Roshchina examined the benefits of obtaining different types of degrees, including salary expectations and students' motives for pursuing bachelor's, master's, or doctoral degrees. She also analysed whether the type of degree held by a job applicant makes any difference for prospective employers, the expected premium for continuing one's studies after spending four years on a bachelor's course, and whether it makes more sense to continue studying for a second degree in Russia or at a university abroad.
The author presented her findings in the report ‘Factors Influencing Russian Students' Educational and Employment Plans' at a seminar in the 'Sociology of Markets' series hosted by the HSE's Laboratory for Studies in Economic Sociology (LSES).
The study is based on data from the HSE's Monitoring of Education Markets and Organizations and from surveys of more than 11,000 students of public and private Moscow-based and regional universities and 1,000 employers in various sectors (transport, communications, construction, etc.)
According to Roschina, having a second bachelor’s degree, a master's degree, or a Ph.D. brings noticeable advantages—such as a higher salary and wider career opportunities. Even though few Russians have so far received master's degrees, they can expect a 30% premium on their starting salary compared to those with a lower degree; moreover, a second bachelor’s degree can still increase the starting salary by a third. Salaries normally paid to employees with master's and Ph.D. degrees are approximately equal; having completed a specialist course in addition to a basic university degree increases one's salary by 10%, while having taken a postgraduate course without obtaining a Ph.D. does not make much difference to one's salary.
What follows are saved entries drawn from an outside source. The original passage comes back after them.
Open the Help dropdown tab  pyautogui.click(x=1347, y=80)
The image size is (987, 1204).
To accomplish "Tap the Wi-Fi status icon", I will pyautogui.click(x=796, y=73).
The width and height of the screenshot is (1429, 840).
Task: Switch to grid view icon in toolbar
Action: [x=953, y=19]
Despite the fact that employers did not see much difference between bachelors and masters (at the time of the survey in 2012, 73% had no employees with master's, and 68% had no employees with bachelor's degrees), they were prepared to give preference to holders of master's and Ph.D. degrees and to offer them higher managerial positions. Roshchina concludes that the benefits of holding a master's degree already exist and will only increase.
As for students, their motives for continuing their studies are not limited to the desire for a higher salary or greater knowledge, but also involve factors such as personal characteristics, family and financial situation, and the educational level of their teachers
Good academic performance in general school and during their undergraduate studies, attending extracurricular classes and sports clubs, and having parents with university degrees all increase the likelihood of a student pursuing a master's or a Ph.D. degree.
Women are more likely to pursue a second graduate degree, while men are more likely to choose a postgraduate course; both genders are equally likely to continue their studies abroad.
Having teachers with academic degrees who engage in research and are fluent in foreign languages also motivates students to pursue further studies.
However, earning a master's degree or a Ph.D. does not necessarily mean having a career in the same profession—even though in many cases it does, particularly for men, graduates of private universities, and medics.